Uno de los principales riesgos reside en confundir el desequilibrio patrimonial con la insolvencia.
- Desequilibrio Patrimonial (supuesto cubierto por la moratoria): se produce cuando las pérdidas contables reducen el patrimonio neto por debajo del umbral legal. Es una situación de balance que no implica necesariamente una falta de liquidez.
- Insolvencia (supuesto NO cubierto por la moratoria): ocurre cuando la sociedad no puede cumplir regularmente con sus obligaciones de pago exigibles (proveedores, salarios, tributos). En este escenario, la obligación de solicitar la declaración de concurso de acreedores en el plazo de dos meses desde que se conoce o se debió conocer la insolvencia, sigue plenamente vigente.
Por tanto, es importante resaltar que la moratoria no protege frente a la responsabilidad por la solicitud tardía del concurso.
Hoja de ruta para administradores durante la vigencia de la moratoria
Este período debe ser gestionado de forma proactiva y diligente. Recomendamos seguir el siguiente plan de actuación:
1. Evaluación rigurosa de la situación financiera
Realizar un diagnóstico preciso que distinga claramente entre el desequilibrio patrimonial (problema contable) y una posible crisis de liquidez (insolvencia).
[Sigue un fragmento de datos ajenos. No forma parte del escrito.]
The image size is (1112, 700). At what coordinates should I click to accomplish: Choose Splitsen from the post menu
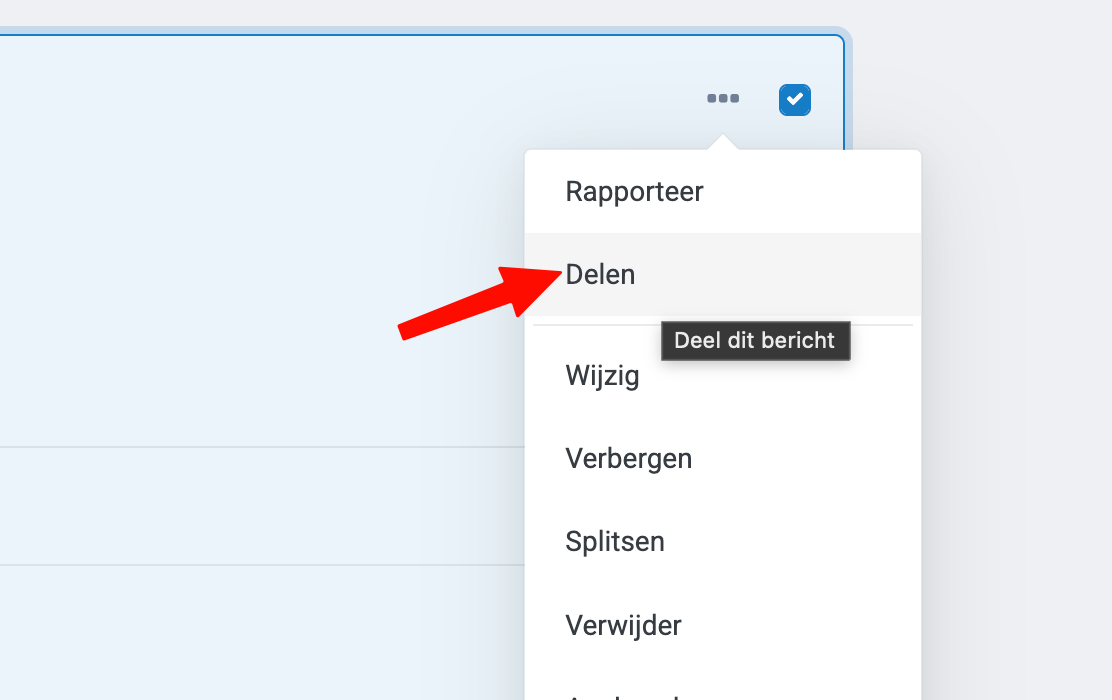pyautogui.click(x=614, y=542)
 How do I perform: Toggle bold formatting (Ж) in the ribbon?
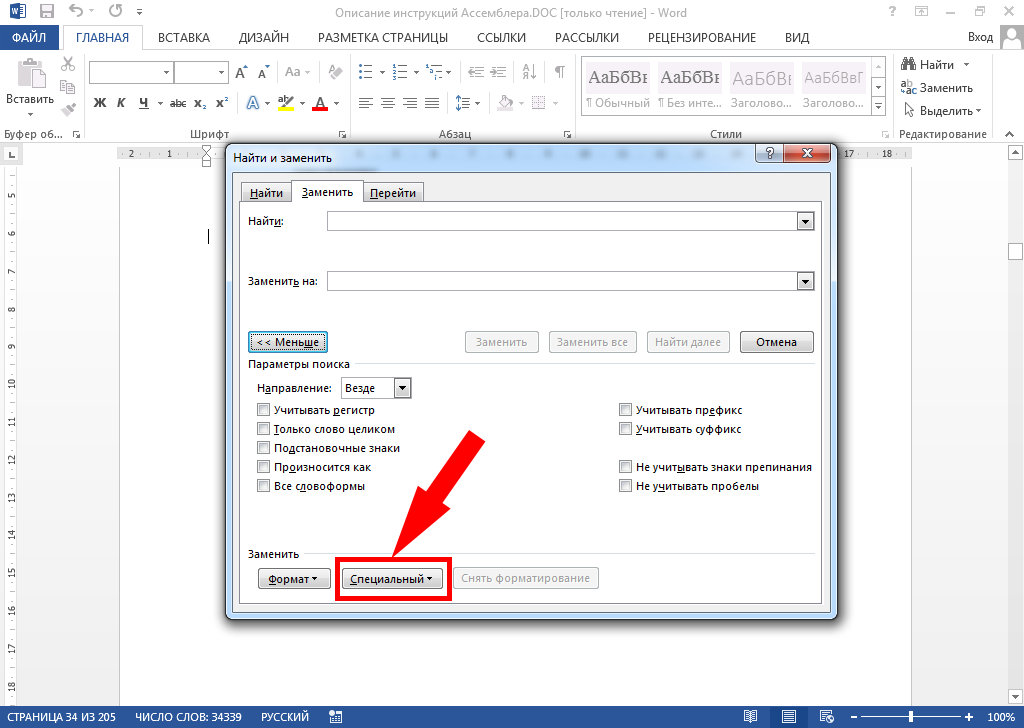pos(99,103)
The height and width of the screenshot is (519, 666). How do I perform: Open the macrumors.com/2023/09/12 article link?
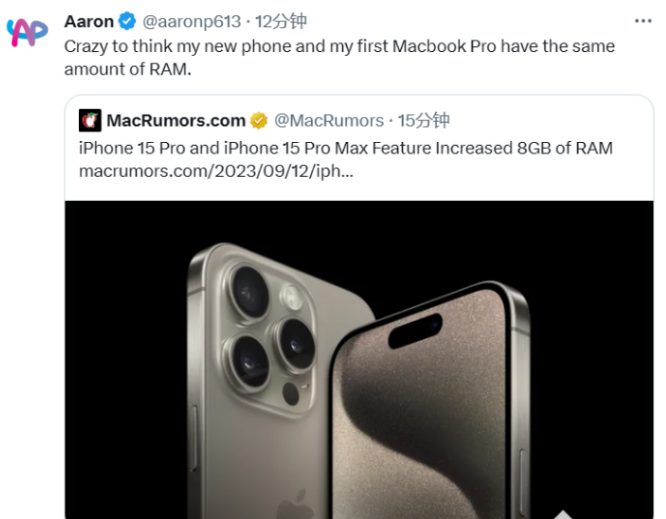(x=216, y=171)
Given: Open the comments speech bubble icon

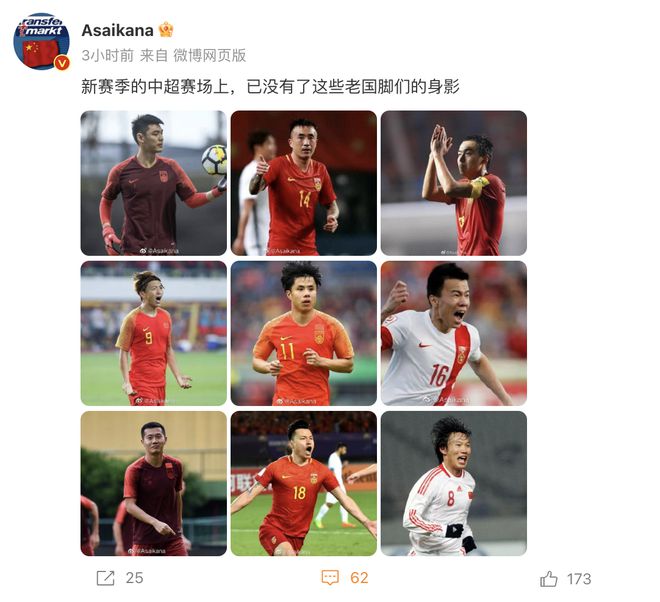Looking at the screenshot, I should tap(330, 578).
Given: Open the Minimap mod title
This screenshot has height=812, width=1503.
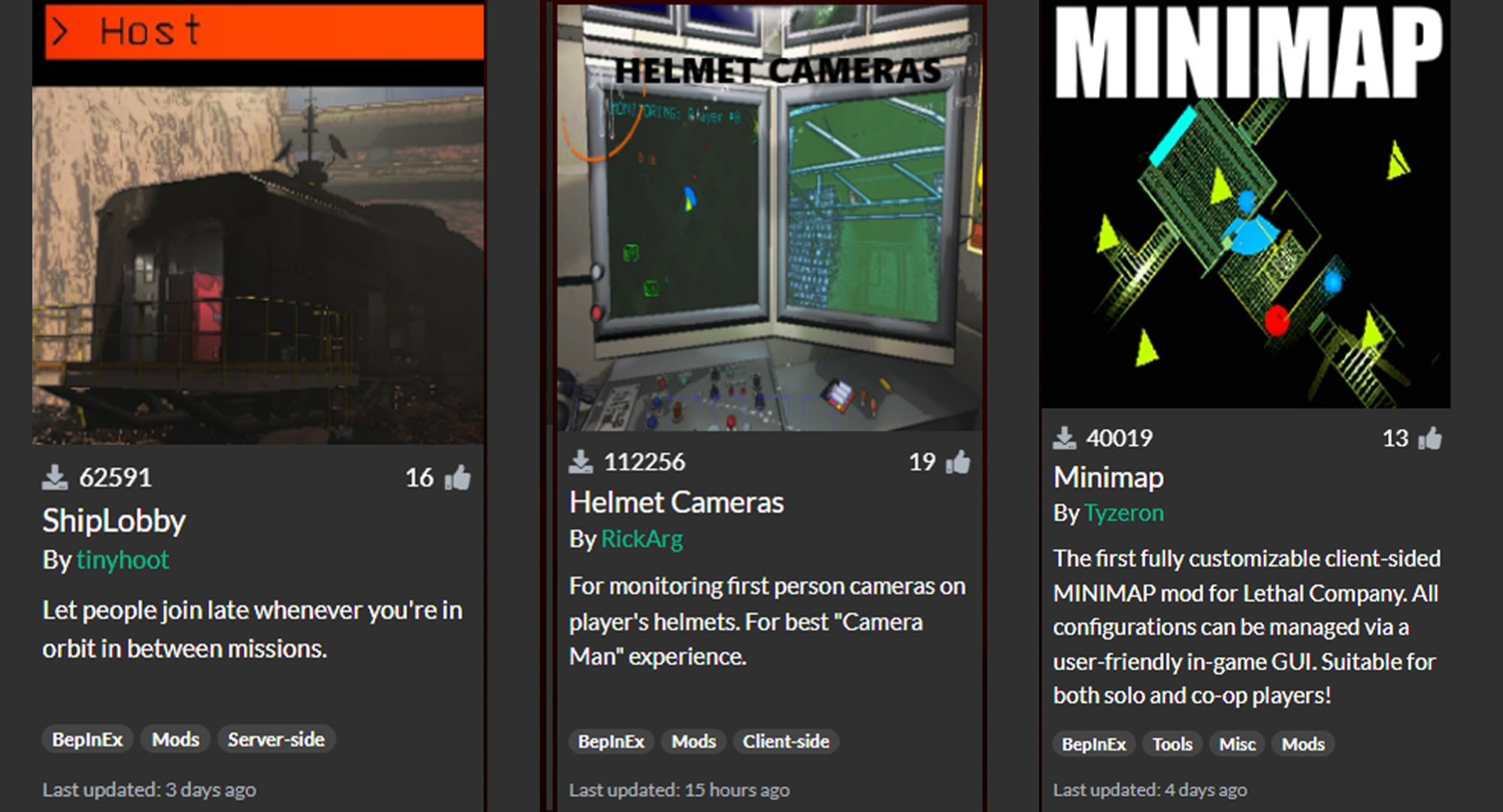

La responsabilidad del administrador depende de esta correcta calificación.
2. Elaboración de un plan de reequilibrio patrimonial
Utilizar el tiempo concedido para diseñar e implementar un plan de viabilidad con medidas concretas: reestructuración de deuda, búsqueda de nueva financiación, operaciones de ampliación de capital, etc. .
3. Documentación y formalización de las decisiones
Todas las actuaciones, análisis y decisiones del órgano de administración deben quedar debidamente documentadas en actas e informes. Esta documentación será la principal prueba para acreditar la actuación diligente del administrador.
4. Cumplimiento de las obligaciones de transparencia
La memoria de las cuentas anuales debe reflejar con claridad la existencia del desequilibrio patrimonial y la aplicación de la moratoria, en cumplimiento del principio de imagen fiel.
Una oportunidad estratégica para sociedades viables
La moratoria societaria es una medida diseñada para proteger la continuidad de empresas que, a pesar de ser operativamente viables, han visto su patrimonio afectado por la coyuntura económica. Es una oportunidad para actuar con rigor y visión estratégica.
Si su sociedad se encuentra en esta situación, un análisis jurídico y financiero adecuado es fundamental para aprovechar esta ventana temporal y garantizar la seguridad jurídica de sus decisiones como administrador.